John James Deutsch (26 February 1911 - March 18, 1976) was a Canadian economist who served as the first chairman of the Economic Council of Canada, and as principal (1968–74) of Queen's University.

Born in Quinton, Saskatchewan, and educated at Queen's, he worked in journalism and in government, as well as at the university. In 1947 Prime Minister William Lyon Mackenzie King asked Deutsch to negotiate a trade agreement with the United States, that would have produced a sweeping liberalization of Canada-U.S. trade, had it not in the end been repudiated by King's government. He subsequently became an economics professor at Queen's, and then the university's vice-principal (administration), before being selected as principal.

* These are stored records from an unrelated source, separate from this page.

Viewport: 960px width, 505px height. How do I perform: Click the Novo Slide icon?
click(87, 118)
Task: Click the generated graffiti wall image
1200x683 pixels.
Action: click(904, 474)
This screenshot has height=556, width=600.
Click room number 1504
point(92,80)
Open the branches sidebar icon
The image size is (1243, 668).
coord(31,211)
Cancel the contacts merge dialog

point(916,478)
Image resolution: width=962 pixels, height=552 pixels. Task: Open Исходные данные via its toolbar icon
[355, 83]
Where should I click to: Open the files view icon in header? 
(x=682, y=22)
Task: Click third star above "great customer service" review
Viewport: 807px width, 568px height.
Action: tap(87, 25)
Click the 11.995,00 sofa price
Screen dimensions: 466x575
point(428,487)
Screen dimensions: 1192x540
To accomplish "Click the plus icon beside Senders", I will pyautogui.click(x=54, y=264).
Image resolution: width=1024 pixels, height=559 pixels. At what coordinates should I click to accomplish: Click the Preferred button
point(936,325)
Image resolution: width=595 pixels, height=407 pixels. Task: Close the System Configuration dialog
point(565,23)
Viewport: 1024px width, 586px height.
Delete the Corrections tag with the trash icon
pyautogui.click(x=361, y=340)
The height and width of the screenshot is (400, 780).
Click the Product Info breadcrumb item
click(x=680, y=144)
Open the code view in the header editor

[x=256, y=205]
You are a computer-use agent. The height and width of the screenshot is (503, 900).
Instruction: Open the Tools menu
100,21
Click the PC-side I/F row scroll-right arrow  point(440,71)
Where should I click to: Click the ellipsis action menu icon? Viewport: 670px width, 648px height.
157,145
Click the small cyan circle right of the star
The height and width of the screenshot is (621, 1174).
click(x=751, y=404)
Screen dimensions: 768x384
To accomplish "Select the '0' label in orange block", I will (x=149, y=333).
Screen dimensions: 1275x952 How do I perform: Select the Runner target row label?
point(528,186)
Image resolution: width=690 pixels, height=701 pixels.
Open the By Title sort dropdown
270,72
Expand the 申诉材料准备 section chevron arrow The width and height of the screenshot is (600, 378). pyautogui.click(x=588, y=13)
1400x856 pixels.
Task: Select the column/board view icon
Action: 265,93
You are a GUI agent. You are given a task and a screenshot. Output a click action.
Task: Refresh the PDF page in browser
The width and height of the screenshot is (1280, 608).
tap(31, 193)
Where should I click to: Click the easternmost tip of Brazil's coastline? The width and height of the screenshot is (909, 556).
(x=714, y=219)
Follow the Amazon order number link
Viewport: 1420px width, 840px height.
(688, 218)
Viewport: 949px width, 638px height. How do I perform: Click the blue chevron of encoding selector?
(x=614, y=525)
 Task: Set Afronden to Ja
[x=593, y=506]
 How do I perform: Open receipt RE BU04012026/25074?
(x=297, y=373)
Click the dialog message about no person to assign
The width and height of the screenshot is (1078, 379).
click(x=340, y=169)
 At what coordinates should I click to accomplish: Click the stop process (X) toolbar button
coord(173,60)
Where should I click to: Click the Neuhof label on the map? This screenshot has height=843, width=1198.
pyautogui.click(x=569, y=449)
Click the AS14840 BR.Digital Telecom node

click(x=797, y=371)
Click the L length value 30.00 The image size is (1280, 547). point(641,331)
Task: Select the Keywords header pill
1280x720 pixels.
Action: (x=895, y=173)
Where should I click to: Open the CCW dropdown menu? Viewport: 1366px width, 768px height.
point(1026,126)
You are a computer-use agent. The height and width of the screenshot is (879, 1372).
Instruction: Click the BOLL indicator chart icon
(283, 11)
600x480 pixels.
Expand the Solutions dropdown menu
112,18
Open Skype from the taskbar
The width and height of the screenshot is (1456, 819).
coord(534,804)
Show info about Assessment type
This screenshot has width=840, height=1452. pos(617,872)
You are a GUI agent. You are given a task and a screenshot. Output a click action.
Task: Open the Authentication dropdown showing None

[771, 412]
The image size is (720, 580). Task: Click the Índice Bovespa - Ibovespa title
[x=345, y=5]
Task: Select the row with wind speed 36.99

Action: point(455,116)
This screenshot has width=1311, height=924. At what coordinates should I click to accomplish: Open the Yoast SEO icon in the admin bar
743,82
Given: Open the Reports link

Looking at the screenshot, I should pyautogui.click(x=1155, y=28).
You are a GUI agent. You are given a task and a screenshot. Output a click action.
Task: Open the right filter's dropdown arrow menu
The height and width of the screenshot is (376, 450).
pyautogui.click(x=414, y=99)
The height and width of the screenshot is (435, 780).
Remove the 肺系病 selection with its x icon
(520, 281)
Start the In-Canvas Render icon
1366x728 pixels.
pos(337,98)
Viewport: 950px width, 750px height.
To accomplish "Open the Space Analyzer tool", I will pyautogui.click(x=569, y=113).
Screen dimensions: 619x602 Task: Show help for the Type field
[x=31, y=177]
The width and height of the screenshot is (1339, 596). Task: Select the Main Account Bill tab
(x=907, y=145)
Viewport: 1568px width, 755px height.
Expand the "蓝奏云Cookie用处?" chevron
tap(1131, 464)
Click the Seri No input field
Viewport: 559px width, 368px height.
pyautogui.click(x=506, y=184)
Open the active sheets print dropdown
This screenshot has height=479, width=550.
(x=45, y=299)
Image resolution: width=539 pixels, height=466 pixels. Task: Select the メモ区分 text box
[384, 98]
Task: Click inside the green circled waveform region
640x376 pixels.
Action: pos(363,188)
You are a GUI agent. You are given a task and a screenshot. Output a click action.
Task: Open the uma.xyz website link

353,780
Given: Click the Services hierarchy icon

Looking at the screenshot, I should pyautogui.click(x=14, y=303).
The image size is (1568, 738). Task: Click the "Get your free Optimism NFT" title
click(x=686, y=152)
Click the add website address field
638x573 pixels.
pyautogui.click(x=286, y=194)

In 1966, he received an honorary doctorate from Sir George Williams University, which later became Concordia University.

During his term as Principal, Queen's underwent a substantial expansion of its infrastructure, to meet the increased demands of the baby boomer generation, which was growing towards university enrollment age. A new stadium, a new athletics complex, a new student union building, new residence accommodation, and several new academic buildings were all opened under Deutsch's leadership.

Deutsch, who died in 1976, is remembered at Queen's through the John Deutsch University Centre (JDUC), the student union building, and through the John Deutsch Institute for the Study of Economic Policy, in the university's department of economics. A large banner, containing hoods from his 23 honorary degrees, is prominently displayed in the JDUC.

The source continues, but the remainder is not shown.